*EXTRACTED ENTRIES*.
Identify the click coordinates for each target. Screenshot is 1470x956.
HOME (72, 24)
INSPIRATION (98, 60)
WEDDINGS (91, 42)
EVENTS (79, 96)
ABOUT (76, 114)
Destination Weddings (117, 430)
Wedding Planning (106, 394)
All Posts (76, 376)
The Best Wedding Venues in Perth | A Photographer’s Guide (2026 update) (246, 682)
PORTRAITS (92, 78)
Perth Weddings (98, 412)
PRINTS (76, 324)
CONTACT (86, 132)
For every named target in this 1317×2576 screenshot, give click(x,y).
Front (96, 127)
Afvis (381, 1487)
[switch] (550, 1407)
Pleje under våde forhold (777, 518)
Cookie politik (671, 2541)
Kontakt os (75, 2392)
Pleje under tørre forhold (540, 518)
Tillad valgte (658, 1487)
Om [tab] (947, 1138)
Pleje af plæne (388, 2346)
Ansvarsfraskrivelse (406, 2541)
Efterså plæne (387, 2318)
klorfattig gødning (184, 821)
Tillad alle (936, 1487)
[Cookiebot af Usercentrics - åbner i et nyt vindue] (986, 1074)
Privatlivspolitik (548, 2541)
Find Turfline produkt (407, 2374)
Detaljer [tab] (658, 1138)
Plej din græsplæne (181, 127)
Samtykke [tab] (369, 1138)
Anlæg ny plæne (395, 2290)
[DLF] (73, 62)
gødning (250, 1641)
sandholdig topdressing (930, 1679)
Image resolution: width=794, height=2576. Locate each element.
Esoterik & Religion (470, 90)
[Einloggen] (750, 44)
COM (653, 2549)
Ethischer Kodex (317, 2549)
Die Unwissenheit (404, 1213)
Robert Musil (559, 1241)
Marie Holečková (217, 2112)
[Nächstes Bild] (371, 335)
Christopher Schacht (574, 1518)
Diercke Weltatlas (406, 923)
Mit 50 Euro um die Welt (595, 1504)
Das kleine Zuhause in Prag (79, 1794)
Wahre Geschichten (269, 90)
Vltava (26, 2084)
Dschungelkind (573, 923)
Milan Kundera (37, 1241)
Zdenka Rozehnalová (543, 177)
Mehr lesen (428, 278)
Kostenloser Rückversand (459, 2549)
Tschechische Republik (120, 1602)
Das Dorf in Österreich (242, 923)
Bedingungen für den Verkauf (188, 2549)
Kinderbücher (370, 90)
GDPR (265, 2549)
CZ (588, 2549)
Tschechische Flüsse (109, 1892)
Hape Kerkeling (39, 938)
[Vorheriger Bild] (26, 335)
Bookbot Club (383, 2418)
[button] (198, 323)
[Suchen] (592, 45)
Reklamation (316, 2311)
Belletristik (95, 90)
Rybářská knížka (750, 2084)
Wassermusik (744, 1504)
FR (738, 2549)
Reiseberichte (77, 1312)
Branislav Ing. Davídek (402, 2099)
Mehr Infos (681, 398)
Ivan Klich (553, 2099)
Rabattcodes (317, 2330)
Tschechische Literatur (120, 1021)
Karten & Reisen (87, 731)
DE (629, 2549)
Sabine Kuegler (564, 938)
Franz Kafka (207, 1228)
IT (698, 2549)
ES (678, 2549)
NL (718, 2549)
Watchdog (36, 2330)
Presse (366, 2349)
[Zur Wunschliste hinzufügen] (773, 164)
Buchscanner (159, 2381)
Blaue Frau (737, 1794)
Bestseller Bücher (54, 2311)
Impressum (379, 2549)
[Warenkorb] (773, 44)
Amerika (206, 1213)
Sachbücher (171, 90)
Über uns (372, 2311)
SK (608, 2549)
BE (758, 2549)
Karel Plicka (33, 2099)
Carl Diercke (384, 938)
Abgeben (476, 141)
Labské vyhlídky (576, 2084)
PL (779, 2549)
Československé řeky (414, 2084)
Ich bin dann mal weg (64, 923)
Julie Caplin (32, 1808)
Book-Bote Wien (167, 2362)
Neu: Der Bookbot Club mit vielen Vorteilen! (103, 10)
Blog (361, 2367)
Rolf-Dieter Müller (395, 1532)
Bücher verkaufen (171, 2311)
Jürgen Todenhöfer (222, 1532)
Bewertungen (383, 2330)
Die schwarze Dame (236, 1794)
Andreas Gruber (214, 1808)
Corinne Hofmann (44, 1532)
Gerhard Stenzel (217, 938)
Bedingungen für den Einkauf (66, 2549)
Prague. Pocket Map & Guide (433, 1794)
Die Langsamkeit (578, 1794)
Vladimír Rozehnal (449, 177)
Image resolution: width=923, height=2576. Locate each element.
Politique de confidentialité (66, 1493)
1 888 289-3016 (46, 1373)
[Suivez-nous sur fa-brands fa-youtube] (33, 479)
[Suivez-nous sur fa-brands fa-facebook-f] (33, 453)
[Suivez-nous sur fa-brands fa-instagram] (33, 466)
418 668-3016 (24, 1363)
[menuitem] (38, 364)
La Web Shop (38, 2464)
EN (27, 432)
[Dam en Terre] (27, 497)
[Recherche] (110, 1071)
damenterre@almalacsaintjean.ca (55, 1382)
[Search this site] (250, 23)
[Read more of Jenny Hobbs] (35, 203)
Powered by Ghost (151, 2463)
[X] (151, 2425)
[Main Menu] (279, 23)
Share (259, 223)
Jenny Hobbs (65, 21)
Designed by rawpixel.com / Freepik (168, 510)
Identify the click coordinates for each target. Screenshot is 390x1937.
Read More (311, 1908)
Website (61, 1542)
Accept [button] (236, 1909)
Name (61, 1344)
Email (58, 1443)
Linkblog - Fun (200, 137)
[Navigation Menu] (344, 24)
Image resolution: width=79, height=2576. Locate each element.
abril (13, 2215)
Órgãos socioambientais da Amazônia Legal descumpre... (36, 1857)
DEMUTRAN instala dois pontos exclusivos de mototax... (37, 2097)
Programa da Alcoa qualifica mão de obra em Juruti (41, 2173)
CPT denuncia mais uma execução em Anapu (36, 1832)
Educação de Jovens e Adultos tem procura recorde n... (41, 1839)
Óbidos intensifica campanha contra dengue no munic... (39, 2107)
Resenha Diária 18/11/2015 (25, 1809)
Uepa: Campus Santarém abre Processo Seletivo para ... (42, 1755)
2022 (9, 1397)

*WHAT THE EXERCISE ASKS*. Using the data above, restate word for word the lines from its opening line through the line that contains "sandholdig topdressing (930, 1679)", and no more.

*RESULT BELOW*.
Identify the click coordinates for each target. Screenshot is 1470x956.
HOME (72, 24)
INSPIRATION (98, 60)
WEDDINGS (91, 42)
EVENTS (79, 96)
ABOUT (76, 114)
Destination Weddings (117, 430)
Wedding Planning (106, 394)
All Posts (76, 376)
The Best Wedding Venues in Perth | A Photographer’s Guide (2026 update) (246, 682)
PORTRAITS (92, 78)
Perth Weddings (98, 412)
PRINTS (76, 324)
CONTACT (86, 132)
For every named target in this 1317×2576 screenshot, give click(x,y).
Front (96, 127)
Afvis (381, 1487)
[switch] (550, 1407)
Pleje under våde forhold (777, 518)
Cookie politik (671, 2541)
Kontakt os (75, 2392)
Pleje under tørre forhold (540, 518)
Tillad valgte (658, 1487)
Om [tab] (947, 1138)
Pleje af plæne (388, 2346)
Ansvarsfraskrivelse (406, 2541)
Efterså plæne (387, 2318)
klorfattig gødning (184, 821)
Tillad alle (936, 1487)
[Cookiebot af Usercentrics - åbner i et nyt vindue] (986, 1074)
Privatlivspolitik (548, 2541)
Find Turfline produkt (407, 2374)
Detaljer [tab] (658, 1138)
Plej din græsplæne (181, 127)
Samtykke [tab] (369, 1138)
Anlæg ny plæne (395, 2290)
[DLF] (73, 62)
gødning (250, 1641)
sandholdig topdressing (930, 1679)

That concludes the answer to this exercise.